Many legal experts had predicted that the defense would waive the hearing to forego such lurid testimony, and some observers in the courtroom questioned the defense's decision to go forward.

"There was no other defense strategy than to smear the victim," said Norman Early, a former district attorney of Denver. "That's why they wanted a preliminary hearing. That's why all the experts thought there would be none, because nobody thought the defense team would stoop that low."

The hearing will continue at 9 a.m. Wednesday.

"I had hoped that we would have concluded the evidentiary portion of this hearing," Gannett said. "It creates a logistical nightmare."

Jeffrey Toobin, a lawyer who writes the legal affairs column for the New Yorker magazine, said: "This is a disaster for the defense. These are vivid, awful images of Bryant, and they will haunt him in every arena he plays in until the trial - and maybe for the rest of his career."

Bryant has the right to go to trial within six months, but he could agree to push that back until later, perhaps after the NBA season ends early next summer.

Bryant, who is free on $25,000 bond, left the Lakers' training camp in Hawaii on Wednesday to appear at the hearing.
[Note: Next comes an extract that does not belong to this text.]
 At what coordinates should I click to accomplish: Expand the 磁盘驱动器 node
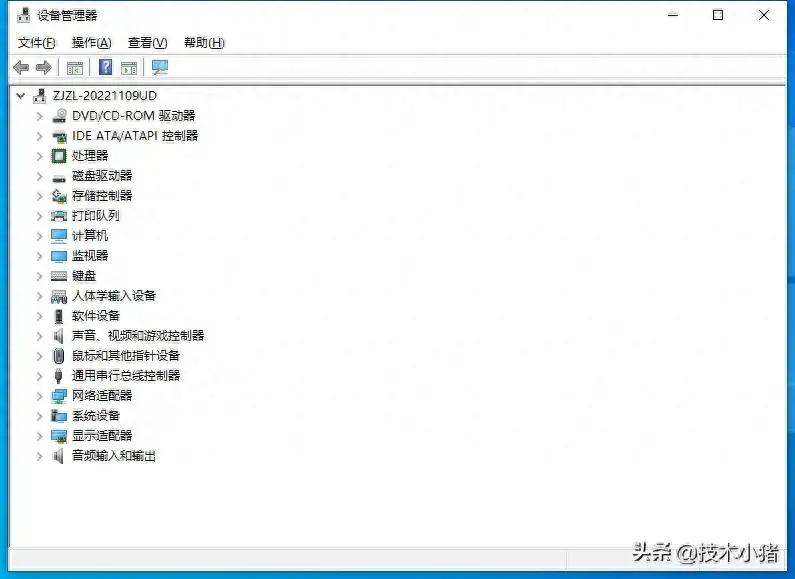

He faces up to life in prison if convicted of the felony charge.

There was no word about when Bryant would rejoin the Lakers, although he vowed last week to play this season. He also said he was "terrified" about the prospects of the case moving forward.

Craig Silverman, a former deputy district attorney in Denver who was at the courthouse yesterday, said: "So far, this shows Kobe to be a crude, boorish adulterer, but the charge here is sexual assault. A jury has to be convinced that he forced her to have sex."

There were about 300 reporters and camera crews stationed in Eagle, with television satellite trucks parked in a lot - at $555 a space - near the court.

Compared with Bryant's brief Aug. 6 court appearance, the atmosphere - outside at least - was subdued.

Heightened security was evident. Everyone involved in the case, including Bryant, his accuser and attorneys on both sides, has been threatened by e-mail, letter or telephone. A man pleaded not guilty Monday to charges that he asked for $3 million to kill Bryant's accuser.

Armed guards were outside the Eagle County Justice Center, and only one entrance was open.

The Associated Press, Los Angeles Times and The New York Times contributed to this article.